=== Prompt ===
Look for the line that contains "Task: Go to the SPD tab"; output that line and every line after it exactly, through the final line of the material below, and nothing else.
**** Provided material
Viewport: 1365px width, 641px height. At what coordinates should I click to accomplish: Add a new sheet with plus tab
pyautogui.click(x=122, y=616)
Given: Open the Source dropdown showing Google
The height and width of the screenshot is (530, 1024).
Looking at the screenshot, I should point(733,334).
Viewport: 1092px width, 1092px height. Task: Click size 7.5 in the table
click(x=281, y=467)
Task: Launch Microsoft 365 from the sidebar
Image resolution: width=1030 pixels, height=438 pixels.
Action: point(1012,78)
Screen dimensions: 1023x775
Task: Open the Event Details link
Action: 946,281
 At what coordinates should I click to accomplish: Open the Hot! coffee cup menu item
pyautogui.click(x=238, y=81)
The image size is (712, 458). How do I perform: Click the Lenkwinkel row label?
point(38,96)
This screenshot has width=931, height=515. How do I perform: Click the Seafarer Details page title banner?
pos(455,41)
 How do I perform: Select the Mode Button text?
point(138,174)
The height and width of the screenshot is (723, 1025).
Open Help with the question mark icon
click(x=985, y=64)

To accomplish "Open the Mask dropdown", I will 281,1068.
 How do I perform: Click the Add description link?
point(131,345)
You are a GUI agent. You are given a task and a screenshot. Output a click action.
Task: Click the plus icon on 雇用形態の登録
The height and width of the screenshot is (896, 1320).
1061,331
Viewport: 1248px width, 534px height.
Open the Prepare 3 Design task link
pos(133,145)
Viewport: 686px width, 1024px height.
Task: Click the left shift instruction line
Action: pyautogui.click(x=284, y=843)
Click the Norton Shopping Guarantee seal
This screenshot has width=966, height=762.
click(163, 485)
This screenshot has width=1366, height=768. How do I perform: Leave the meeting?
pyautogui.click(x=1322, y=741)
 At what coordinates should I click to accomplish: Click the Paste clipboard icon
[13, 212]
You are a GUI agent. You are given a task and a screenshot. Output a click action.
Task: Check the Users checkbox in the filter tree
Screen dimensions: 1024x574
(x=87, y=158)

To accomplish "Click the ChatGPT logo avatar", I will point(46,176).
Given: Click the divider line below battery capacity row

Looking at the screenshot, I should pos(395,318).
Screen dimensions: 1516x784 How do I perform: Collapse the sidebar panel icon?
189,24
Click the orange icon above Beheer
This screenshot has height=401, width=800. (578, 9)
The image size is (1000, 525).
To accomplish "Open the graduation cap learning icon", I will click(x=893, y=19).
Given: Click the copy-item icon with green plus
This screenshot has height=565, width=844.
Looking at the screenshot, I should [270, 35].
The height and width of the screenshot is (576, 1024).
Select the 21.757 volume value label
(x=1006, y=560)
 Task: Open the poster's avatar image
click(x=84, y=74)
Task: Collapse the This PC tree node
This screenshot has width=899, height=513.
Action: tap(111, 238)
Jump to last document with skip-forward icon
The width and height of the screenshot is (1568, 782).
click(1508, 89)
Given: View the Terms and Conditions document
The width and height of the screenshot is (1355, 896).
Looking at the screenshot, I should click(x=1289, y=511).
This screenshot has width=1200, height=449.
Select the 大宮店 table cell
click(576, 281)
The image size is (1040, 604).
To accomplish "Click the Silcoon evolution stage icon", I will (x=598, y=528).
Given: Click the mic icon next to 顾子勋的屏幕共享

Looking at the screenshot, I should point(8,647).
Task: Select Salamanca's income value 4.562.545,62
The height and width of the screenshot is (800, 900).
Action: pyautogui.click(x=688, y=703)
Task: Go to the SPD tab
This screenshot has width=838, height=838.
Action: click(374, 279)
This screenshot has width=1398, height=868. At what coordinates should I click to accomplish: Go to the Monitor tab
********
=== Result of the task ===
Task: Go to the SPD tab
This screenshot has width=838, height=838.
Action: click(374, 279)
This screenshot has width=1398, height=868. At what coordinates should I click to accomplish: Go to the Monitor tab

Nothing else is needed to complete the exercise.